* [Directions]: With the images left out, print every entry that follows exactly.

- - - -

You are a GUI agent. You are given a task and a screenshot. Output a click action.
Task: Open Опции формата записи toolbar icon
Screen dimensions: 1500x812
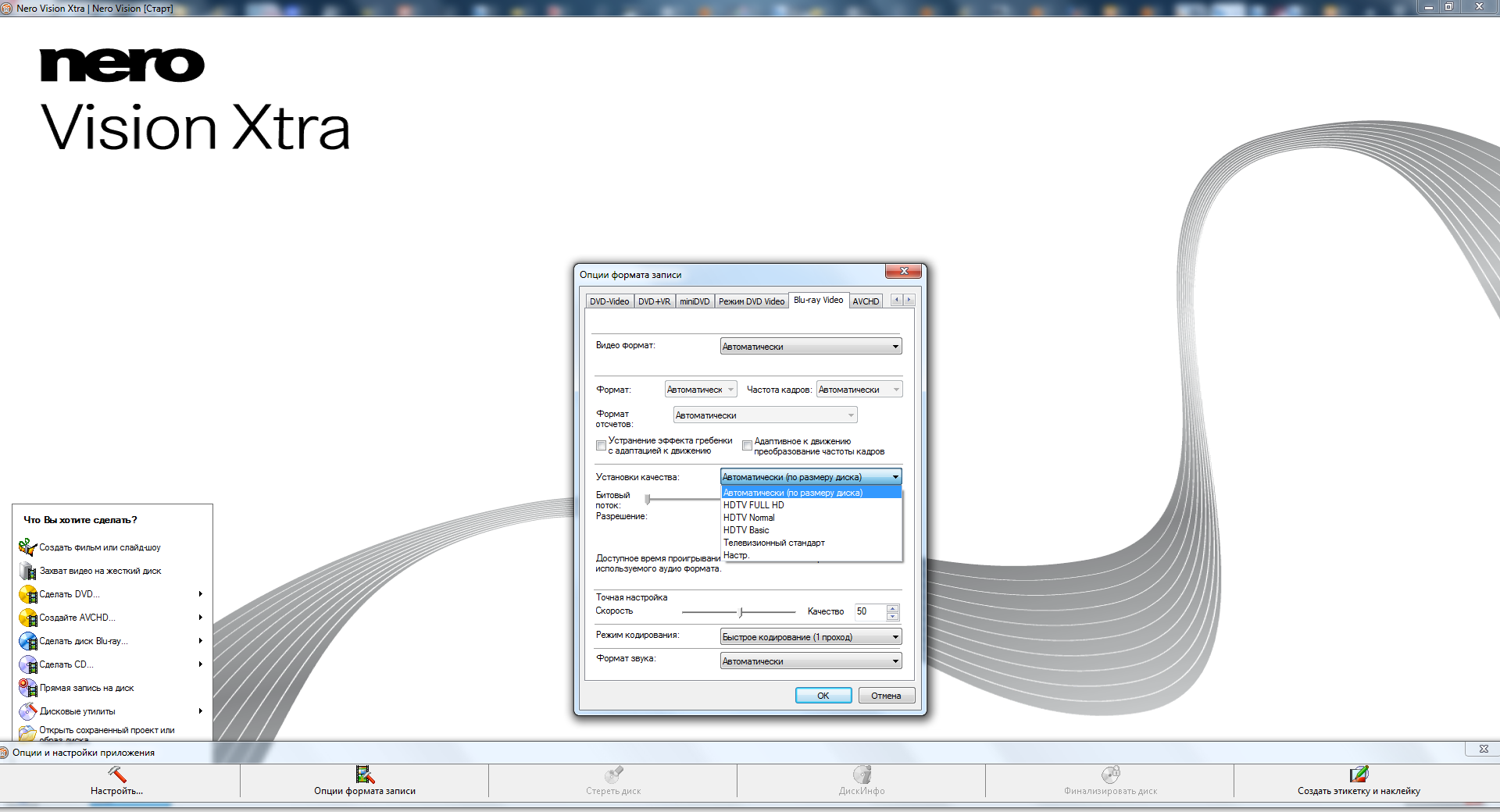tap(365, 775)
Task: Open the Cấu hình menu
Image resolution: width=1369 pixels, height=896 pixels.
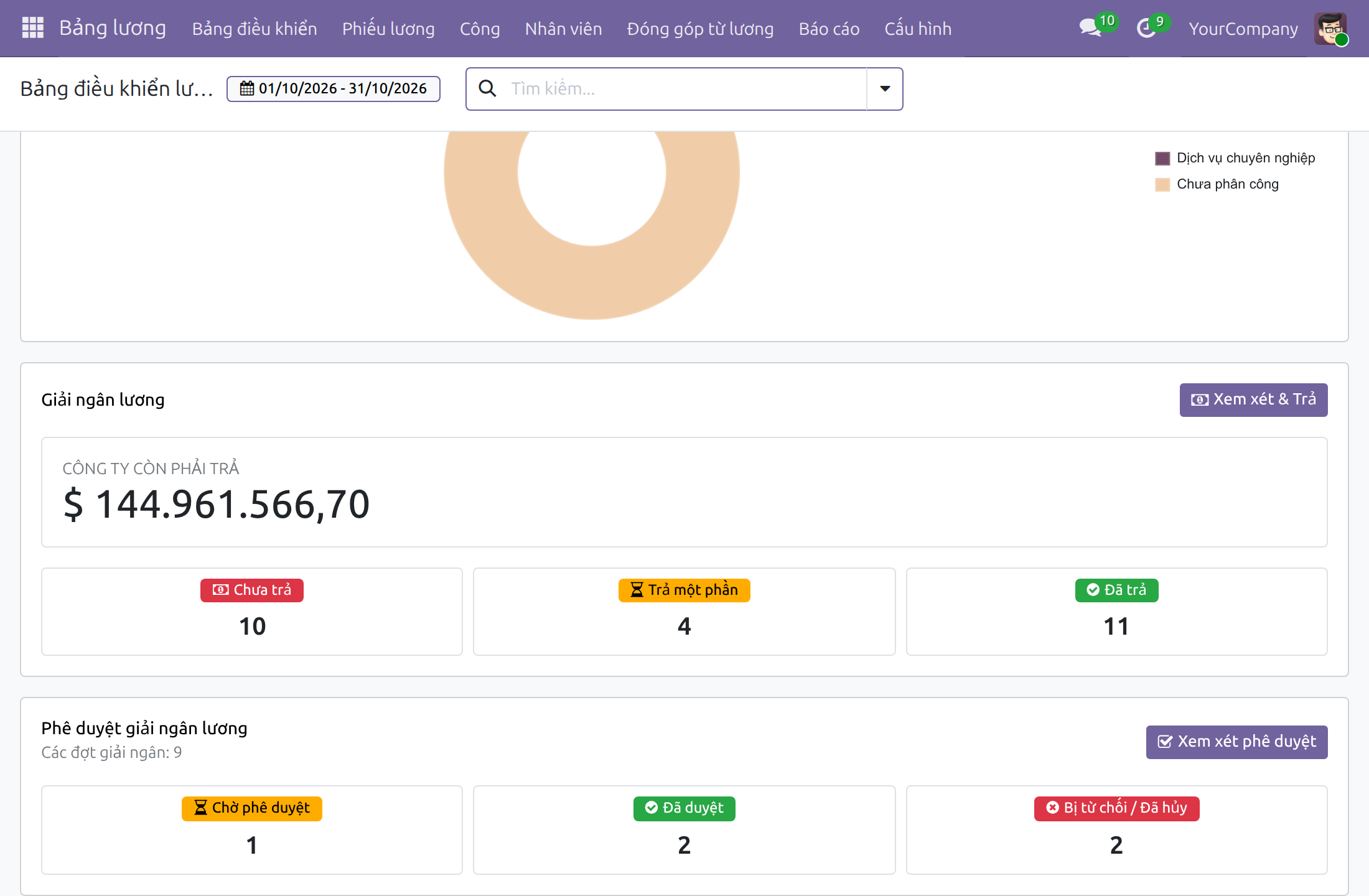Action: tap(918, 29)
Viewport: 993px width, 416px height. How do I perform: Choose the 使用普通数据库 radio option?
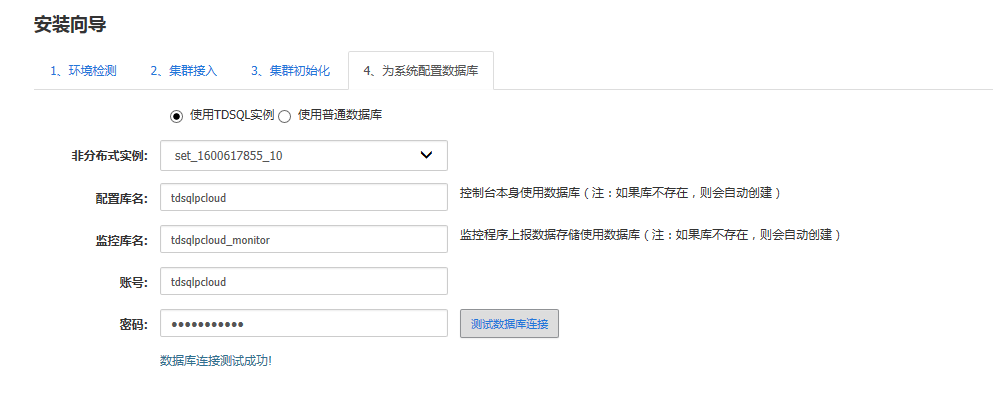[x=285, y=116]
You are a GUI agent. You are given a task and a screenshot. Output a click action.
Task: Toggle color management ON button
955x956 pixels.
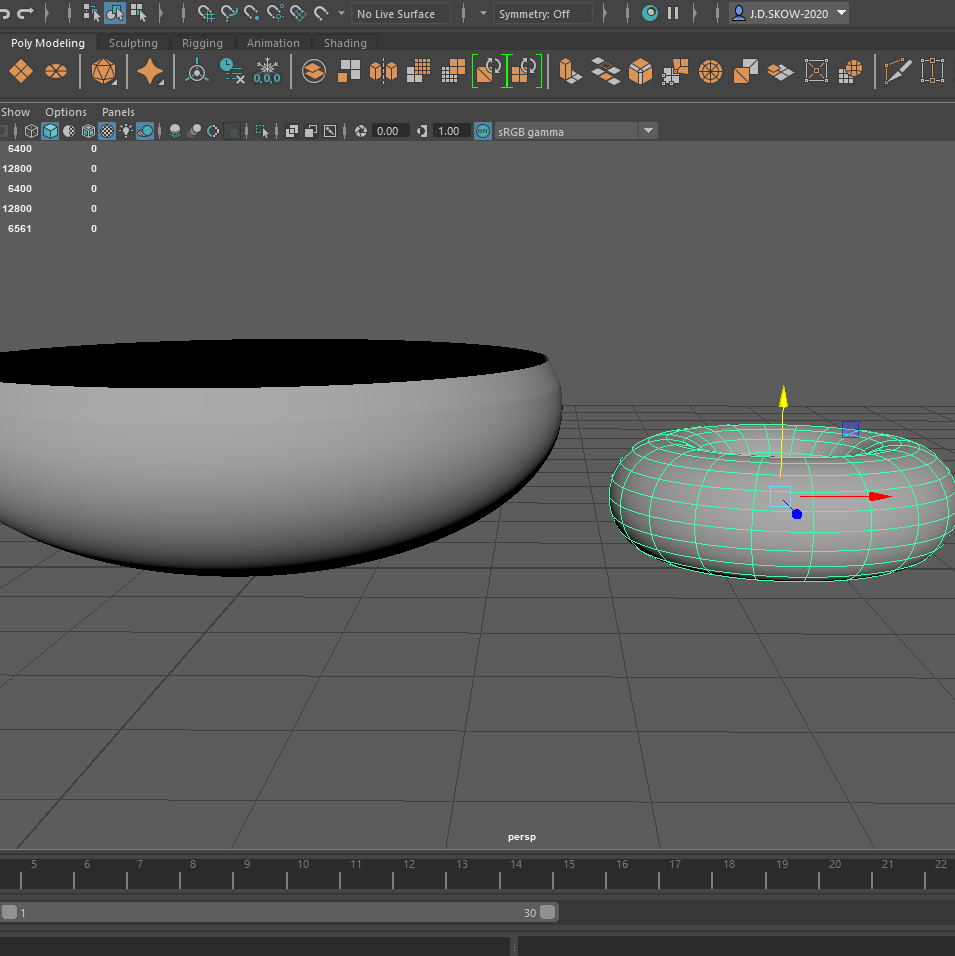pos(483,131)
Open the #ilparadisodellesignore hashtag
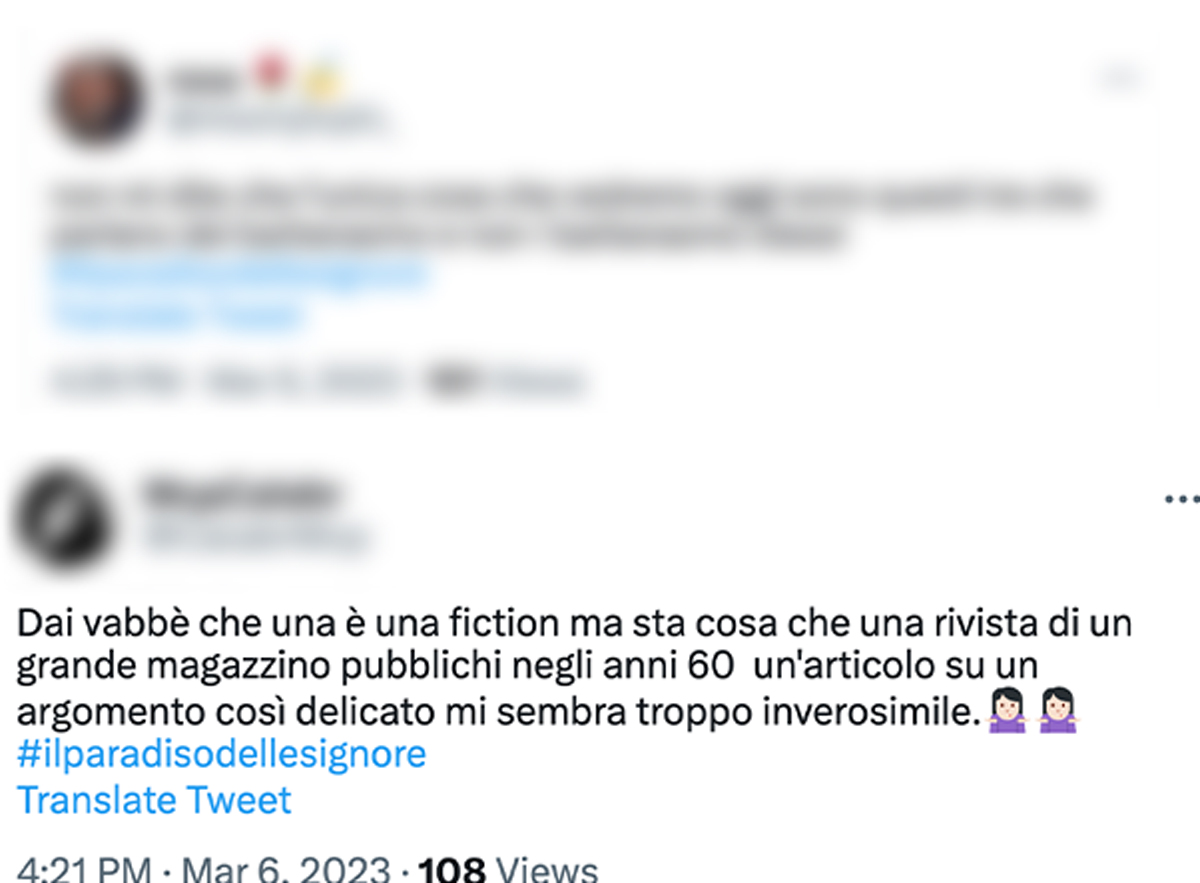Image resolution: width=1200 pixels, height=883 pixels. point(222,754)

- - - -

* [Task response]:
You are a GUI agent. You are given a task and a screenshot. Output a click action.
Task: Open Опции формата записи toolbar icon
Screen dimensions: 1500x812
tap(365, 775)
Task: Open the Cấu hình menu
Image resolution: width=1369 pixels, height=896 pixels.
Action: tap(918, 29)
Viewport: 993px width, 416px height. How do I perform: Choose the 使用普通数据库 radio option?
[x=285, y=116]
You are a GUI agent. You are given a task and a screenshot. Output a click action.
Task: Toggle color management ON button
955x956 pixels.
pos(483,131)
Open the #ilparadisodellesignore hashtag
Image resolution: width=1200 pixels, height=883 pixels. point(222,754)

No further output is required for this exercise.